The following video has all the steps on how to do this tutorial:

Intro

This post will explain using Ansible to automate infrastructure deployment to Azure cloud using Azure pipelines. In this post, we are going to see a complete tutorial for how to create infrastructure using infrastructure as code with Ansible and Azure pipeline.

Create a Linux machine

So, I will start on my client machine. I have a Windows machine with Git bash installed. So, I can use Git bash as a terminal connection with SSH to the remote Linux machine. The next step is to start logging into my Azure portal and start creating a resource group and start creating a remote Linux machine. I need port 22 to be open so I can communicate with this machine using SSH. Once I complete the creation of the machine, I will log in to the machine from my local machine using SSH and the username and password I used to create the Linux virtual machine.
Ansible-Workflow

Install and configure Ansible on the Linux machine

Then the first step is to start installing and configuring Ansible on this machine. I will prepare this machine to be a remote Ansible machine. Part of that also is to install Azure SDK for Ansible and then test my virtual machine to make sure that Ansible is running correctly.

Configure Authentication between Azure Pipelines and Ansible machine

After that, I will start configuring the authentication from the Ansible machine to my Azure subscription. I need to create a credential file inside the virtual machine. This virtual machine can have permission to my Azure subscription to create infrastructure for my application. After that, I will generate a pair of RSA keys, private and public key. Once this machine is ready, I will go to Azure DevOps and navigate to the project setting, then start using the private key to create a service connection. The main idea here is to make Azure pipeline have authentication to the virtual machine so it can communicate with it because Azure pipeline will execute Ansible playbook remotely on the Ansible virtual machine.
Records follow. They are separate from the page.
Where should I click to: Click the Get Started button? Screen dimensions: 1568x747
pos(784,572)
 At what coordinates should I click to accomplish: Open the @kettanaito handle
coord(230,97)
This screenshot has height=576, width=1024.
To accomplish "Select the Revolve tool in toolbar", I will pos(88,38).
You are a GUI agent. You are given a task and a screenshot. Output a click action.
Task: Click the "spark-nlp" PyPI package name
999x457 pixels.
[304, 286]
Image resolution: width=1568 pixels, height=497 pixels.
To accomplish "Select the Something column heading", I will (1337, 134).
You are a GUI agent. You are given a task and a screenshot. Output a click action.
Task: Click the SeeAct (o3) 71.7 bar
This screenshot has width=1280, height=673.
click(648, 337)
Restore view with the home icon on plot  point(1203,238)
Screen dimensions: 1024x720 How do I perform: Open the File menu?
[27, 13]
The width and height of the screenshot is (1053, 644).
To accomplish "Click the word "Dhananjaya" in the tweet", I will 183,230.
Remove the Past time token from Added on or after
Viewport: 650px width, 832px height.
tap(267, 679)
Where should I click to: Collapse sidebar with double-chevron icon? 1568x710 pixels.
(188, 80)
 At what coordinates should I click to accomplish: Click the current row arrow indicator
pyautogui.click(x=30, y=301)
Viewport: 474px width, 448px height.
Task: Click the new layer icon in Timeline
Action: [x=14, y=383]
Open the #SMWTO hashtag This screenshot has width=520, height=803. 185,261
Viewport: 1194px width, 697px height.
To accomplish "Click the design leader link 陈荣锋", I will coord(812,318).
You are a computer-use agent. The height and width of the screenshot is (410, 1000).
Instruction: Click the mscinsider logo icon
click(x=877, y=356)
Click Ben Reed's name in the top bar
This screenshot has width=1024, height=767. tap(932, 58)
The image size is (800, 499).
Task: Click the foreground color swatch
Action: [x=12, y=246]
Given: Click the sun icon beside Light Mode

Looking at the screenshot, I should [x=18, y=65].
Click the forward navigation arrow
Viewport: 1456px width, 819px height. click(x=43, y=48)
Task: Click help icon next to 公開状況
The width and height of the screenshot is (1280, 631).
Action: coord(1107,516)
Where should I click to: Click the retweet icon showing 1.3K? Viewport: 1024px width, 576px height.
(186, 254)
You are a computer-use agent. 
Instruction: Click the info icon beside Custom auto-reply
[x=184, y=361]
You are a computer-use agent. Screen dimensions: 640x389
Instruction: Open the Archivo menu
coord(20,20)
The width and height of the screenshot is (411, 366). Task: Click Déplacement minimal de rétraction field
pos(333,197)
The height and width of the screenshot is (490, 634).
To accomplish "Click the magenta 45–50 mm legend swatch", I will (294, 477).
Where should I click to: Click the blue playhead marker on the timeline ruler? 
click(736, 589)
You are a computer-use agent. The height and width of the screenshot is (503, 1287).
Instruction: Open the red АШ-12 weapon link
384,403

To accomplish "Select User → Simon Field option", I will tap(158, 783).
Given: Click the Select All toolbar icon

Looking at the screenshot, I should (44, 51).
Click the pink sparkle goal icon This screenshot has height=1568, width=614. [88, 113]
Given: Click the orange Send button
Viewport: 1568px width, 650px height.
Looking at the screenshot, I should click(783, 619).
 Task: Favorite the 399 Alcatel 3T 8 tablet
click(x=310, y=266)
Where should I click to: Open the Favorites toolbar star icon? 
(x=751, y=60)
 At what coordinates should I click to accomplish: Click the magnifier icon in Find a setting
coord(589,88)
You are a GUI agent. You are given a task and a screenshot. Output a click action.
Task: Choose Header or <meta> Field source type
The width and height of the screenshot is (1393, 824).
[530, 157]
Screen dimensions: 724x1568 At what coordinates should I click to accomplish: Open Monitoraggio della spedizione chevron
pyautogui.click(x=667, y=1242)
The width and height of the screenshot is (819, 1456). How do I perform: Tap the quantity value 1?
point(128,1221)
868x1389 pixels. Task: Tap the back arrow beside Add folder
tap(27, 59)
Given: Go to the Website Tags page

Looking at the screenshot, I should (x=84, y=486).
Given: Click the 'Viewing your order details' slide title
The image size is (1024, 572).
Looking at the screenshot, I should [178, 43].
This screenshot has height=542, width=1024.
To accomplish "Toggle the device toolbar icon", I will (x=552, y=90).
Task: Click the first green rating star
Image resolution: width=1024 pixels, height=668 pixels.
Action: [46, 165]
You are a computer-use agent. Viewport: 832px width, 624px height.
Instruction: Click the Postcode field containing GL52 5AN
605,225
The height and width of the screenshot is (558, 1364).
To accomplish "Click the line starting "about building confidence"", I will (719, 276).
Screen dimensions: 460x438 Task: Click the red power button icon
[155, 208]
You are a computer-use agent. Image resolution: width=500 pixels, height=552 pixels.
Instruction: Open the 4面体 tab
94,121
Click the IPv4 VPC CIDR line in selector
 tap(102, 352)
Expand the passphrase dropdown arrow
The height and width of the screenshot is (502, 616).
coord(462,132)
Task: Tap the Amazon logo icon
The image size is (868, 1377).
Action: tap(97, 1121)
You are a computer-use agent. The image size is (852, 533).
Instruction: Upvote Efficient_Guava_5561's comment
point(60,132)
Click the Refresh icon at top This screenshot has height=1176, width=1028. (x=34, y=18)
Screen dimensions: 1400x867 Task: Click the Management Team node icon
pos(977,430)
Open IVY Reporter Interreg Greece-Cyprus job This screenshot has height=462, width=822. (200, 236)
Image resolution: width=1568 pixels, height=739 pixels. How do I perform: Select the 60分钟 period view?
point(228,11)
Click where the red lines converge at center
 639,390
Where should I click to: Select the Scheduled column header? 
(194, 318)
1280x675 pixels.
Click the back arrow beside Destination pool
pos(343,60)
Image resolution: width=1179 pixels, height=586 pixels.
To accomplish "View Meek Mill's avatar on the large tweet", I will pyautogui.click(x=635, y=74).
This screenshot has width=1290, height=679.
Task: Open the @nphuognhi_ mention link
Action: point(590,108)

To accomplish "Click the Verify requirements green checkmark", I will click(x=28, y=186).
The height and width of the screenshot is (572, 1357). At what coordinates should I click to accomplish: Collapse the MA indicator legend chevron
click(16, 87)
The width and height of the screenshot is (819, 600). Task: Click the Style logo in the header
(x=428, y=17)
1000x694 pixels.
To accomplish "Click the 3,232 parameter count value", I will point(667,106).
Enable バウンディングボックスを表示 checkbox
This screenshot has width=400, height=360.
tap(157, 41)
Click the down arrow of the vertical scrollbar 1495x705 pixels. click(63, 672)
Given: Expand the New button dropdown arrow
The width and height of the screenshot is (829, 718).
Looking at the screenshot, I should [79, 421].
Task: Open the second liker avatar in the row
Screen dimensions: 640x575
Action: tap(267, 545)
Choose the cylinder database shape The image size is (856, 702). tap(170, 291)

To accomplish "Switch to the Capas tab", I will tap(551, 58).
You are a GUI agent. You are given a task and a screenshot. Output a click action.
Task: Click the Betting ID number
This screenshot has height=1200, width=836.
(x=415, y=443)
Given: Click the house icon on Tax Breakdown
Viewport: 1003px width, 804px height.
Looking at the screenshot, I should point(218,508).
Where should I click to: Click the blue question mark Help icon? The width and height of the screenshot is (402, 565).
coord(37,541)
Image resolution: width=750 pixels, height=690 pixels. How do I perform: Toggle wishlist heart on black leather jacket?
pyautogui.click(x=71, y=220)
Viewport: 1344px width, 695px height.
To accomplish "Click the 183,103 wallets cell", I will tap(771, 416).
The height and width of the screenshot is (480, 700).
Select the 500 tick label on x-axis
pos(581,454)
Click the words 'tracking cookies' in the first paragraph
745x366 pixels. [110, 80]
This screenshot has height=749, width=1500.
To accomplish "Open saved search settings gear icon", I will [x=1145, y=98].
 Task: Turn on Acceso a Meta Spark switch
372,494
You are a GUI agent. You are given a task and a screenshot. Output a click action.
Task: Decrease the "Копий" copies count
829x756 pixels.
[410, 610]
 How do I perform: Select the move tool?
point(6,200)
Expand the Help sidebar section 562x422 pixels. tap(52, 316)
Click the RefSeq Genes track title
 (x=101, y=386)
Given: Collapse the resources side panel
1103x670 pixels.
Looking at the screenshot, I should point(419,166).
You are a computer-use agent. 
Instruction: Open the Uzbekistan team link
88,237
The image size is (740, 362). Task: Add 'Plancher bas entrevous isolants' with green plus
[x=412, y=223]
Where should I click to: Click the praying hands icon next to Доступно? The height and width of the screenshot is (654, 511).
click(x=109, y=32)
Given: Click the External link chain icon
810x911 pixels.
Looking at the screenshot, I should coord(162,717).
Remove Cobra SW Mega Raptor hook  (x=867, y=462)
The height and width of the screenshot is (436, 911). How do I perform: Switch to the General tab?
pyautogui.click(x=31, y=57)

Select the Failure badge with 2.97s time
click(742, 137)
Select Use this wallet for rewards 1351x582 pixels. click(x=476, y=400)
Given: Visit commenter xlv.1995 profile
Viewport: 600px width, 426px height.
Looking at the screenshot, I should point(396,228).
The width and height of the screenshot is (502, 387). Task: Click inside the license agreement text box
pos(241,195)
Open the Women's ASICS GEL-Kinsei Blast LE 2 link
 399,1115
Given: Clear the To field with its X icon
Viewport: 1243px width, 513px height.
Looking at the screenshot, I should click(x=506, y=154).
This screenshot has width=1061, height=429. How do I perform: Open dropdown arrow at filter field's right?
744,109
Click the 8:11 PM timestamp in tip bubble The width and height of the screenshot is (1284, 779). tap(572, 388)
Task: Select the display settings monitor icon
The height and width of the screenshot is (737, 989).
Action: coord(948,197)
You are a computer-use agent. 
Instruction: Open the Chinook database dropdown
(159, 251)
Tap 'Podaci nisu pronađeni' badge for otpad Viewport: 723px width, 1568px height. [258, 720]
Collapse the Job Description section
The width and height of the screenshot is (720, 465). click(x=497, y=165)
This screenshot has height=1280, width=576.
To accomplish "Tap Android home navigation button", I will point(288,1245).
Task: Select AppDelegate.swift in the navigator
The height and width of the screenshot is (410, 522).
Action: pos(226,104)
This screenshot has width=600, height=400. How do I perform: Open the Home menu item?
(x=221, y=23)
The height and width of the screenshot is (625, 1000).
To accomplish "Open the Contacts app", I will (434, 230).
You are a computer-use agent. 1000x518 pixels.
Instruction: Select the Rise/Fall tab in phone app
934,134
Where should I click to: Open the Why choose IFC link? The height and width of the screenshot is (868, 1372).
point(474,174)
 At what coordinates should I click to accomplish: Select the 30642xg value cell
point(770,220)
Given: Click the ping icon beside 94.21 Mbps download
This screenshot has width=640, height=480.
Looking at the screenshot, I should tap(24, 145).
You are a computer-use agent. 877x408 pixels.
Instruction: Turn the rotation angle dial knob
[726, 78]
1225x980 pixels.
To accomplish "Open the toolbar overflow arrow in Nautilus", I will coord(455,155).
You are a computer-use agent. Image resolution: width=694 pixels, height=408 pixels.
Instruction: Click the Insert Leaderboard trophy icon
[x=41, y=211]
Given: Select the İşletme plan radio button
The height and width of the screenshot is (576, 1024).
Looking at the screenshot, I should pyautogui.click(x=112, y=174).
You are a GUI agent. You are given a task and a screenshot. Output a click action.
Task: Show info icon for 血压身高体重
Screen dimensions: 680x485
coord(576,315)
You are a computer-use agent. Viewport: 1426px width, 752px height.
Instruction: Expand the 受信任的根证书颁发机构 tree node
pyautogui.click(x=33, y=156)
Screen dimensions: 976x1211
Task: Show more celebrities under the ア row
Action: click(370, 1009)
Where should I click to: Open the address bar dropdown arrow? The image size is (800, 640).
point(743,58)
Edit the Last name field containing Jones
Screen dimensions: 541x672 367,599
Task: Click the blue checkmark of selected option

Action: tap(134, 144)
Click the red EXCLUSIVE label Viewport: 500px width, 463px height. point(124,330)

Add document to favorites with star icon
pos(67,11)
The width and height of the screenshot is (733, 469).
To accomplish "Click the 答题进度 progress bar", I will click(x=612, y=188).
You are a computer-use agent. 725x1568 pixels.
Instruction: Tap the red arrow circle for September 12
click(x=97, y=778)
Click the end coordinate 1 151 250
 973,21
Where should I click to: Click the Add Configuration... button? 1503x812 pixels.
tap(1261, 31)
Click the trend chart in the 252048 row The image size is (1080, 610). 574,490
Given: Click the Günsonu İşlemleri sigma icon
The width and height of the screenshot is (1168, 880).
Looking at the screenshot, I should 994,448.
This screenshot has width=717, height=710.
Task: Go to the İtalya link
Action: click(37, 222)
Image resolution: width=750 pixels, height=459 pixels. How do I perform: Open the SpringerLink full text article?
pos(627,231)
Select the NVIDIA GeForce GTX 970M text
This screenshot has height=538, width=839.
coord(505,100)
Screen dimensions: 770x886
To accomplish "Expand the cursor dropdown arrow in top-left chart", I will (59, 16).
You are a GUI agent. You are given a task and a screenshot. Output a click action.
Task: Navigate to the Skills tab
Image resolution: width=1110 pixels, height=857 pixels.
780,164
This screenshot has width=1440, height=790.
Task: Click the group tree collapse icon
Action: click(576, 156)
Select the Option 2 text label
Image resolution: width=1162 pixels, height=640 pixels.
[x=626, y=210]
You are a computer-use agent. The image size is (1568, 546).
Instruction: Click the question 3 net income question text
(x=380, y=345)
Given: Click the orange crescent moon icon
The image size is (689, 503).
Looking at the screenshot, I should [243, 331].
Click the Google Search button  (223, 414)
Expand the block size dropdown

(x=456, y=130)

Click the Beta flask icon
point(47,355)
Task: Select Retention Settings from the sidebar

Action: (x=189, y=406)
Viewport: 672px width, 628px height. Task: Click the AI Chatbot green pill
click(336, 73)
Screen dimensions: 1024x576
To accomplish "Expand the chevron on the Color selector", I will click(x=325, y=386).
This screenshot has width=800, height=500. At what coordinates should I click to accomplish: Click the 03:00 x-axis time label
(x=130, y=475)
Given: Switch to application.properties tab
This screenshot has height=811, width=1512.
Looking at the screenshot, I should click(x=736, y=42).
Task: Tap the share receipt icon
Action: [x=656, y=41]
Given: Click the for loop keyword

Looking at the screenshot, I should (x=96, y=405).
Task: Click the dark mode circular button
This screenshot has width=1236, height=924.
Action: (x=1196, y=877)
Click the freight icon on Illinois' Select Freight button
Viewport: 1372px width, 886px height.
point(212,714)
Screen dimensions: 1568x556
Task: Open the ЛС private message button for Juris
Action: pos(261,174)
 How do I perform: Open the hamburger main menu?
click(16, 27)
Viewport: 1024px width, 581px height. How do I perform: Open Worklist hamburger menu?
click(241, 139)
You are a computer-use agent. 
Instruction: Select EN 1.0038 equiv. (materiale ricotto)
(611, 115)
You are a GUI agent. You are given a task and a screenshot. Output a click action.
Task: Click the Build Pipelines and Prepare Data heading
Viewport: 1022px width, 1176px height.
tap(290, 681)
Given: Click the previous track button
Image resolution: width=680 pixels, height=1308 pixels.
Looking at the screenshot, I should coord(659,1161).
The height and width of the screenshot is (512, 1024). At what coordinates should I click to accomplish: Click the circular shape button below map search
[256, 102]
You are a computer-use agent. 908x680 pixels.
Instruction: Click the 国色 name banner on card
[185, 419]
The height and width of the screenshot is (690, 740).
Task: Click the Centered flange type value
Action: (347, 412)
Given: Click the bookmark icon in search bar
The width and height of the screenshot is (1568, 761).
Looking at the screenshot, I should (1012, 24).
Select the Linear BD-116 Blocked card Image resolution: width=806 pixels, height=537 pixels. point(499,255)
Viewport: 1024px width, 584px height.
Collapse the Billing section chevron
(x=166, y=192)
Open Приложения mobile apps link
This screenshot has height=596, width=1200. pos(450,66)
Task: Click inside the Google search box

This is because we are using Ansible to automate infrastructure.

For more information about how to work with Kubernetes cluster and deploy it to Azure Kubernetes Service (AKS) and work with Azure Container Registry, see Kubernetes cluster for beginner

Run and execute Continuous Integration (CI) pipeline

Once I complete that, I will run a continuous integration build. Since this is a Java application, it will start the Maven task which will start doing all the tasks inside the POM or the Project Object Model which are restoring all the dependencies for the application, running all the unit tests, and so on. Then in the end, it creates the Java package which is a WAR file. After that, the pipeline stores the package on Azure DevOps artifacts so it can be ready for the CD continuous deployment pipeline to pick it up. Also, it will store the Ansible playbook.yml on the same artifacts so it can be ready to be picked up by the continuous deployment pipeline. We are using Ansible to automate infrastructure.

Understand Ansible playbook.yml file

So, what is Ansible playbook.yml? Ansible playbook.yml is the infrastructure as code using YAML configuration language. This file describes all the infrastructure that will be created using the pipeline. The main idea here is that the continuous deployment pipeline needs the Ansible playbook so it can create the infrastructure needed to deploy the application and then pick up the package to deploy that package to the created infrastructure.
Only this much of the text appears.